Puisant lors de ses séjours dans son pays d’origine la lumière ainsi que l’aspect décoratif de ses compositions, c’est en Bretagne auprès de ses amis (Waroquier, Zingg, La Patellière, Denis…) qu’il pris conscience de cette nouvelle peinture avant-gardiste où la psychologie prend le pas sur la réalité physique. A partir de 1918, le style personnel de Sabbagh se met en place sous l’œil bienveillant de Maurice Denis qui le soutient pendant ses débuts.
Admirant les œuvres de ses pairs (Piero della Francesca, Mantegna, Dürer… mais aussi Manet, Cézanne etc.) et assimilant l’expérience des Nabis, des Fauves et des Cubistes, son œuvre, qui souhaite retranscrire les tourments de l’âme, possède une authentique originalité.

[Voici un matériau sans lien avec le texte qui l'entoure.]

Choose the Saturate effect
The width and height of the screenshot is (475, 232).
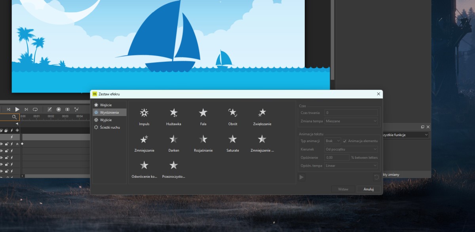click(x=233, y=139)
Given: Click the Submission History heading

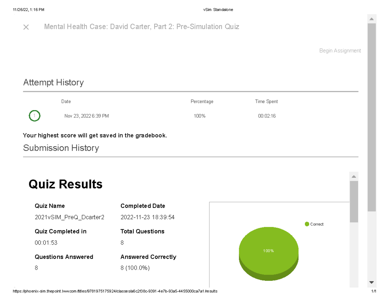Looking at the screenshot, I should 61,148.
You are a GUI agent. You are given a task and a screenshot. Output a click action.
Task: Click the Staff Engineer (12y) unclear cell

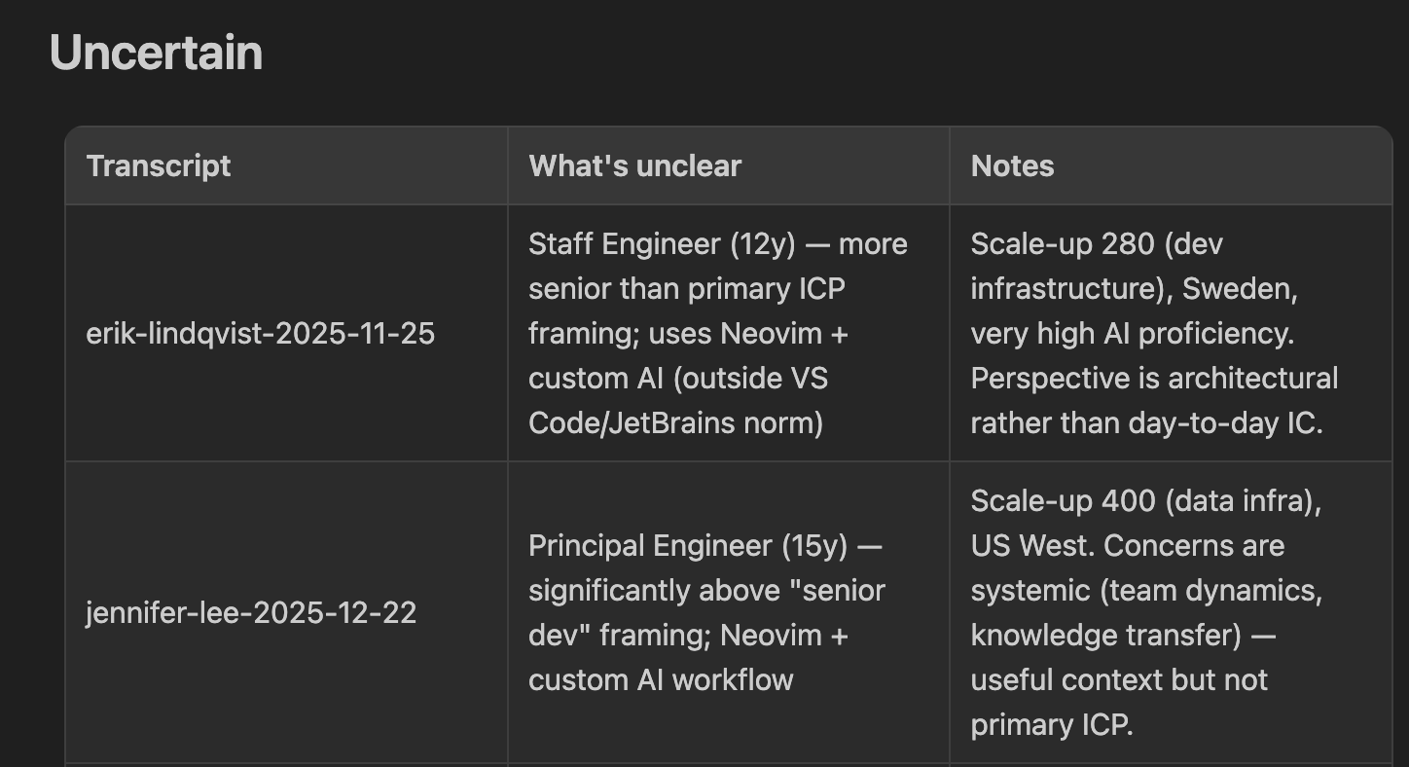click(x=728, y=334)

Peint à la Clarté, près de Perros-Guirec, dans l’atelier du peintre, cet étudiant japonais, Horiu Masuda, est venu retrouver son oncle, membre du corps expéditionnaire japonais gazé et soigné au sanatorium de Trestel. Cherchant à rester sur place et pris en affection par la famille Sabbagh, il vivra sous leur toit. C’est ainsi qu’il inspirera à Georges Saggagh cet élégant portrait qui sera ensuite repris dans l’Allégorie Japonaise. On perçoit encore dans cette œuvre un style néo-cubique, mais les bases sont posées : « M. Sabbagh […] va directement aux choses, en arrête les volumes et les formes, les fixe dans la couleur, et leur prête une splendeur quelquefois hostile, mais toujours énergique, débordante de vie et de santé. »[1]
Considéré comme l’espoir de la nouvelle génération puis reconnu comme tel par les critiques, Georges Sabbagh obtint un franc succès dans les années 30, ses oeuvres entrent dans de prestigieuses collections particulières et de nombreux musées internationaux. Puis il tombera dans l’oubli. Il faudra attendre 1990 et sa respective au Musée municipal de Boulogne-Billancourt pour enfin le redécouvrir.
1. Francis Carco, L’événement, 16 janvier 1920 ; voir : Georges Sabbagh, Musée municipal de Boulogne-Billancourt, 1990, Editions de l’Albaron, p.86.